## Start MATERIAL FOR THIS TASK

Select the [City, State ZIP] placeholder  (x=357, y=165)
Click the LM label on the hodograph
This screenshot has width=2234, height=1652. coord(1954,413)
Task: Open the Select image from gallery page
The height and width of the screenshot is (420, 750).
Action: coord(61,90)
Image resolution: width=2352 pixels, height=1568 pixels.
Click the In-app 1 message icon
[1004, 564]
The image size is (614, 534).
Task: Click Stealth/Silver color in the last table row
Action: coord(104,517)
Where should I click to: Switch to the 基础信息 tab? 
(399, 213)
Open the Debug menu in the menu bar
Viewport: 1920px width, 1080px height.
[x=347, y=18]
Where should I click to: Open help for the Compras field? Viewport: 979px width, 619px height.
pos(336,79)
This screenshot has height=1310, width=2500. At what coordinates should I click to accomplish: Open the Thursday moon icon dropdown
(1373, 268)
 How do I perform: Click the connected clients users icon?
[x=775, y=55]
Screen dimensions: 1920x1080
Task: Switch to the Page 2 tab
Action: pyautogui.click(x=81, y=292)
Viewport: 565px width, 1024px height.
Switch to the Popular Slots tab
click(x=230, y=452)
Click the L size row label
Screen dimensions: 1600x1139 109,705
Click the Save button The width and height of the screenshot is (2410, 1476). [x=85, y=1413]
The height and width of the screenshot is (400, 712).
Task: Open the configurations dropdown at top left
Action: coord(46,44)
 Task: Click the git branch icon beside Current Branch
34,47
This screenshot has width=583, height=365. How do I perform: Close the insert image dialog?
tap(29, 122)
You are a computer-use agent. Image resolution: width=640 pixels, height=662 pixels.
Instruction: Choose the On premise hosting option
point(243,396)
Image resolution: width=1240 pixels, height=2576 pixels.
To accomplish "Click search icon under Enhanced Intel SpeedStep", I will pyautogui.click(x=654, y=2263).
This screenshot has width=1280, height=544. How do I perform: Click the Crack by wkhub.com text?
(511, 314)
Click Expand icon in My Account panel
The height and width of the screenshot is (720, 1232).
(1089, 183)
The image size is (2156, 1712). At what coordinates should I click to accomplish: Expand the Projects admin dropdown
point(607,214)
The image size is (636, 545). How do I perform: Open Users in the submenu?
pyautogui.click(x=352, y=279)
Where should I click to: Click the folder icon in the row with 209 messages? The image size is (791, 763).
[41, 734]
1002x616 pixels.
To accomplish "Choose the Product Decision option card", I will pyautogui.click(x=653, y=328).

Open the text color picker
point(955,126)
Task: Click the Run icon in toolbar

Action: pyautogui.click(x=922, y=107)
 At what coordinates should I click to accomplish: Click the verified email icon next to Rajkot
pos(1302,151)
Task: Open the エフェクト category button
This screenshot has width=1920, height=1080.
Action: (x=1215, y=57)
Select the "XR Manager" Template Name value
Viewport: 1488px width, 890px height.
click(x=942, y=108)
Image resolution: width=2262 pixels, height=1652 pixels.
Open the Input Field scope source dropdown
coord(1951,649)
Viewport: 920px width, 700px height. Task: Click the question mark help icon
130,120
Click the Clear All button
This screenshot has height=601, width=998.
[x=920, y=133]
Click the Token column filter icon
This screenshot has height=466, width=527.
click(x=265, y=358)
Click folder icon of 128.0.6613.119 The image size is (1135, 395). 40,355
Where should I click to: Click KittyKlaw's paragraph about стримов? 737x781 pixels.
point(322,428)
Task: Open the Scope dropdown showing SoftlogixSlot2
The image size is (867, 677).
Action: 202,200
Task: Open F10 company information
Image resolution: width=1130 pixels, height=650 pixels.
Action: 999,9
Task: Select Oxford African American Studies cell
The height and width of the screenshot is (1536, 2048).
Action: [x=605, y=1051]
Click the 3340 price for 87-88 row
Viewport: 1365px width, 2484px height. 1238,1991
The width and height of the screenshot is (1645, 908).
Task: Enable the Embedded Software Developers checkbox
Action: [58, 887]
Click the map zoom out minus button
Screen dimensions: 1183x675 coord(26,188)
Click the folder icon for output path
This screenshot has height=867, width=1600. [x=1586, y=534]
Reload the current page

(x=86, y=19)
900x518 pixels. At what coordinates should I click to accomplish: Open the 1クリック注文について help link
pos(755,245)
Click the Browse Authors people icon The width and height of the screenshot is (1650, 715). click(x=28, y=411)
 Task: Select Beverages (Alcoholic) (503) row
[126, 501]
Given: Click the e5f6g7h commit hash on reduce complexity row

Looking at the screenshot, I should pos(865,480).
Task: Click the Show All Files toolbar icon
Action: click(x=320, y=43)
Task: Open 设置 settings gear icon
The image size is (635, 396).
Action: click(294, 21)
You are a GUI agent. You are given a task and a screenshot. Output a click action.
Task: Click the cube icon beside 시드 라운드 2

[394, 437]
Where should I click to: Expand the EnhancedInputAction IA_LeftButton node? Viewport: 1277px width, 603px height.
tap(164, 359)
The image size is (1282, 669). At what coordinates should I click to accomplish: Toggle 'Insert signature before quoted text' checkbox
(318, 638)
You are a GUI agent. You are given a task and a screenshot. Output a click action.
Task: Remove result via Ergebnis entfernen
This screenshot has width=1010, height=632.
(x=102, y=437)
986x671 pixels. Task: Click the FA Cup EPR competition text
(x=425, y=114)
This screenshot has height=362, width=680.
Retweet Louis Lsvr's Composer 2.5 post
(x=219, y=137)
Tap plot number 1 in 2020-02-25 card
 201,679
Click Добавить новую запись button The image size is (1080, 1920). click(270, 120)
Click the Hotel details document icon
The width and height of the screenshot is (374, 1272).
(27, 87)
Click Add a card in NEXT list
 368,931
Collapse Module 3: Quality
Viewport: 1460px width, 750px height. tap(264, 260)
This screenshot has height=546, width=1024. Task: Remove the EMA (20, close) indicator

## End MATERIAL FOR THIS TASK

Lay out every line of the listing above as a numbered list, leaving out any blank lines.

1. Select the [City, State ZIP] placeholder  (x=357, y=165)
2. Click the LM label on the hodograph
3. This screenshot has width=2234, height=1652. coord(1954,413)
4. Task: Open the Select image from gallery page
5. The height and width of the screenshot is (420, 750).
6. Action: coord(61,90)
7. Image resolution: width=2352 pixels, height=1568 pixels.
8. Click the In-app 1 message icon
9. [1004, 564]
10. The image size is (614, 534).
11. Task: Click Stealth/Silver color in the last table row
12. Action: coord(104,517)
13. Where should I click to: Switch to the 基础信息 tab? 
14. (399, 213)
15. Open the Debug menu in the menu bar
16. Viewport: 1920px width, 1080px height.
17. [x=347, y=18]
18. Where should I click to: Open help for the Compras field? Viewport: 979px width, 619px height.
19. pos(336,79)
20. This screenshot has height=1310, width=2500. At what coordinates should I click to accomplish: Open the Thursday moon icon dropdown
21. (1373, 268)
22.  How do I perform: Click the connected clients users icon?
23. [x=775, y=55]
24. Screen dimensions: 1920x1080
25. Task: Switch to the Page 2 tab
26. Action: pyautogui.click(x=81, y=292)
27. Viewport: 565px width, 1024px height.
28. Switch to the Popular Slots tab
29. click(x=230, y=452)
30. Click the L size row label
31. Screen dimensions: 1600x1139 109,705
32. Click the Save button The width and height of the screenshot is (2410, 1476). [x=85, y=1413]
33. The height and width of the screenshot is (400, 712).
34. Task: Open the configurations dropdown at top left
35. Action: coord(46,44)
36.  Task: Click the git branch icon beside Current Branch
37. 34,47
38. This screenshot has width=583, height=365. How do I perform: Close the insert image dialog?
39. tap(29, 122)
40. You are a computer-use agent. Image resolution: width=640 pixels, height=662 pixels.
41. Instruction: Choose the On premise hosting option
42. point(243,396)
43. Image resolution: width=1240 pixels, height=2576 pixels.
44. To accomplish "Click search icon under Enhanced Intel SpeedStep", I will pyautogui.click(x=654, y=2263).
45. This screenshot has width=1280, height=544. How do I perform: Click the Crack by wkhub.com text?
46. (511, 314)
47. Click Expand icon in My Account panel
48. The height and width of the screenshot is (720, 1232).
49. (1089, 183)
50. The image size is (2156, 1712). At what coordinates should I click to accomplish: Expand the Projects admin dropdown
51. point(607,214)
52. The image size is (636, 545). How do I perform: Open Users in the submenu?
53. pyautogui.click(x=352, y=279)
54. Where should I click to: Click the folder icon in the row with 209 messages? The image size is (791, 763).
55. [41, 734]
56. 1002x616 pixels.
57. To accomplish "Choose the Product Decision option card", I will pyautogui.click(x=653, y=328).
58. Open the text color picker
59. point(955,126)
60. Task: Click the Run icon in toolbar
61. Action: pyautogui.click(x=922, y=107)
62.  At what coordinates should I click to accomplish: Click the verified email icon next to Rajkot
63. pos(1302,151)
64. Task: Open the エフェクト category button
65. This screenshot has width=1920, height=1080.
66. Action: (x=1215, y=57)
67. Select the "XR Manager" Template Name value
68. Viewport: 1488px width, 890px height.
69. click(x=942, y=108)
70. Image resolution: width=2262 pixels, height=1652 pixels.
71. Open the Input Field scope source dropdown
72. coord(1951,649)
73. Viewport: 920px width, 700px height. Task: Click the question mark help icon
74. 130,120
75. Click the Clear All button
76. This screenshot has height=601, width=998.
77. [x=920, y=133]
78. Click the Token column filter icon
79. This screenshot has height=466, width=527.
80. click(x=265, y=358)
81. Click folder icon of 128.0.6613.119 The image size is (1135, 395). 40,355
82. Where should I click to: Click KittyKlaw's paragraph about стримов? 737x781 pixels.
83. point(322,428)
84. Task: Open the Scope dropdown showing SoftlogixSlot2
85. The image size is (867, 677).
86. Action: 202,200
87. Task: Open F10 company information
88. Image resolution: width=1130 pixels, height=650 pixels.
89. Action: 999,9
90. Task: Select Oxford African American Studies cell
91. The height and width of the screenshot is (1536, 2048).
92. Action: [x=605, y=1051]
93. Click the 3340 price for 87-88 row
94. Viewport: 1365px width, 2484px height. 1238,1991
95. The width and height of the screenshot is (1645, 908).
96. Task: Enable the Embedded Software Developers checkbox
97. Action: [58, 887]
98. Click the map zoom out minus button
99. Screen dimensions: 1183x675 coord(26,188)
100. Click the folder icon for output path
101. This screenshot has height=867, width=1600. [x=1586, y=534]
102. Reload the current page
103. (x=86, y=19)
104. 900x518 pixels. At what coordinates should I click to accomplish: Open the 1クリック注文について help link
105. pos(755,245)
106. Click the Browse Authors people icon The width and height of the screenshot is (1650, 715). click(x=28, y=411)
107.  Task: Select Beverages (Alcoholic) (503) row
108. [126, 501]
109. Given: Click the e5f6g7h commit hash on reduce complexity row
110. Looking at the screenshot, I should pos(865,480).
111. Task: Click the Show All Files toolbar icon
112. Action: click(x=320, y=43)
113. Task: Open 设置 settings gear icon
114. The image size is (635, 396).
115. Action: click(294, 21)
116. You are a GUI agent. You are given a task and a screenshot. Output a click action.
117. Task: Click the cube icon beside 시드 라운드 2
118. [394, 437]
119. Where should I click to: Expand the EnhancedInputAction IA_LeftButton node? Viewport: 1277px width, 603px height.
120. tap(164, 359)
121. The image size is (1282, 669). At what coordinates should I click to accomplish: Toggle 'Insert signature before quoted text' checkbox
122. (318, 638)
123. You are a GUI agent. You are given a task and a screenshot. Output a click action.
124. Task: Remove result via Ergebnis entfernen
125. This screenshot has width=1010, height=632.
126. (x=102, y=437)
127. 986x671 pixels. Task: Click the FA Cup EPR competition text
128. (x=425, y=114)
129. This screenshot has height=362, width=680.
130. Retweet Louis Lsvr's Composer 2.5 post
131. (x=219, y=137)
132. Tap plot number 1 in 2020-02-25 card
133.  201,679
134. Click Добавить новую запись button The image size is (1080, 1920). click(270, 120)
135. Click the Hotel details document icon
136. The width and height of the screenshot is (374, 1272).
137. (27, 87)
138. Click Add a card in NEXT list
139.  368,931
140. Collapse Module 3: Quality
141. Viewport: 1460px width, 750px height. tap(264, 260)
142. This screenshot has height=546, width=1024. Task: Remove the EMA (20, close) indicator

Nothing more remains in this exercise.